## Passage
Like CELT, pulsejet is also built around the MDCT. Unlike CELT, however, pulsejet isn’t at all concerned with codec latency, so we can revisit some fundamental decisions. Instead of supporting several frame sizes or having windows with a low amount of overlap, pulsejet uses fixed 1024-sample frames (~23ms at our target sample rate of 44.1khz) with the Vorbis window to maximize frequency domain resolution and to reduce spectral leakage as much as possible, all while also minimizing decoder complexity, since the window is so simple to express. Larger window sizes were considered as well to reduce the amount of frames overall, but dropped, as it actually performed worse in the end at similar rates; ~20ms appears to be aligned with how often frequency content changes characteristics in most relevant material. Still, ~20ms is somewhat long, so a downside of this (as well as the with window choice) is that it doesn’t have particularly good time-domain resolution. To work around this, pulsejet switches between long (~23ms) and short (~23ms/8, or ~2.8ms) windows (with special transition windows when switching) as outlined in the Vorbis spec when transients are detected. I also tried interleaving coefficients like CELT does, but this turned out to break a part of the codec I’ll talk about shortly very badly, and wasn’t really all that much simpler.

Speaking of simplicity, the IMDCT used in the pulsejet decoder is actually the simplest possible construction with O(N^2) complexity, which we get away with because we’re encoding short one-shot samples. If we weren’t, we’d probably have the space to afford a faster impl anyways, so maybe in the future we can swap in a larger/faster one at build-time if desired.

As with most MDCT-based transform codecs, after the MDCT is applied, we separate the resulting bins into critical bands that approximate the Bark scale for further processing.

Gain/shape coding

The most crucial idea that pulsejet lifts from CELT is that of constrained energy (the “CE” in “CELT”). Perceptually, the human auditory system is quite sensitive to the amount of energy present in each critical band (forming the spectral envelope in aggregate, in coarse detail), but it’s less sensitive to how that energy is distributed within each band (fine detail). So, like CELT, pulsejet codes the bins in each band in a gain/shape fashion: a scalar band energy is computed and coded with relatively high precision, and the bins are then divided by this (unquantized) energy, resulting in a unit-vector band shape, which is coded with relatively low precision. This partitioning is not only crucial in terms of making it easy to spend a good amount of bits where it’s most perceptually relevant, but perhaps even more importantly, it gives the codec quite a bit of freedom in terms of how it treats each band, since it’s still able to preserve energy in the end. The simplest example of this is that the precision used for the shape vectors is actually dynamic and depends on the band energy, such that bands with higher energy use more bits, and vice versa. As it turns out, this actually approximates the intra-band masking modeled explicitly in traditional transform codecs implicitly, which also happens to simplify the encoder implementation. Another example of this is how pulsejet handles sparse band collapse, which I’ll get to a bit later.

## Given information
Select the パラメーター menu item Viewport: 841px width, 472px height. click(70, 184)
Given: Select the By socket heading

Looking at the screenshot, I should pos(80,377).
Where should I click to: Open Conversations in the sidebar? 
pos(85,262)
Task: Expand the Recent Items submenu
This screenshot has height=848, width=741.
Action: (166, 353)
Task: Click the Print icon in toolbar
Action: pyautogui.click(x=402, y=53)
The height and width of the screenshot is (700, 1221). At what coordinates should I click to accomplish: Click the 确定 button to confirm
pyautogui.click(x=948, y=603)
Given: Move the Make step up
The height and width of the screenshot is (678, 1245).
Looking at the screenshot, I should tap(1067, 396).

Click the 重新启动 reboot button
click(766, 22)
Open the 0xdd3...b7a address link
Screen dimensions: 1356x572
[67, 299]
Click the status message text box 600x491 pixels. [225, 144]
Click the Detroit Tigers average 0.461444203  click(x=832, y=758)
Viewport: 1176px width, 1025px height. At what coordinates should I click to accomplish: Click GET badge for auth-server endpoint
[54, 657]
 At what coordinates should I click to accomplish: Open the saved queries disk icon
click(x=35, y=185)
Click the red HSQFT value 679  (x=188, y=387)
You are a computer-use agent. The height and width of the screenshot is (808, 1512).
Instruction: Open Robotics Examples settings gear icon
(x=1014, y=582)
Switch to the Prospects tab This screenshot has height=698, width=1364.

## Tasks and exercises
1) Reproduce a portion of the pulsejet passage, starting with "As with most" and going on through "for further processing.".
2) According to the pulsejet passage, what frame size does pulsejet use?
Work from the pulsejet passage alone, not from the data.

## Responses by task
1)
As with most MDCT-based transform codecs, after the MDCT is applied, we separate the resulting bins into critical bands that approximate the Bark scale for further processing.

2) Pulsejet uses fixed 1024-sample frames, about 23ms at its target sample rate of 44.1khz.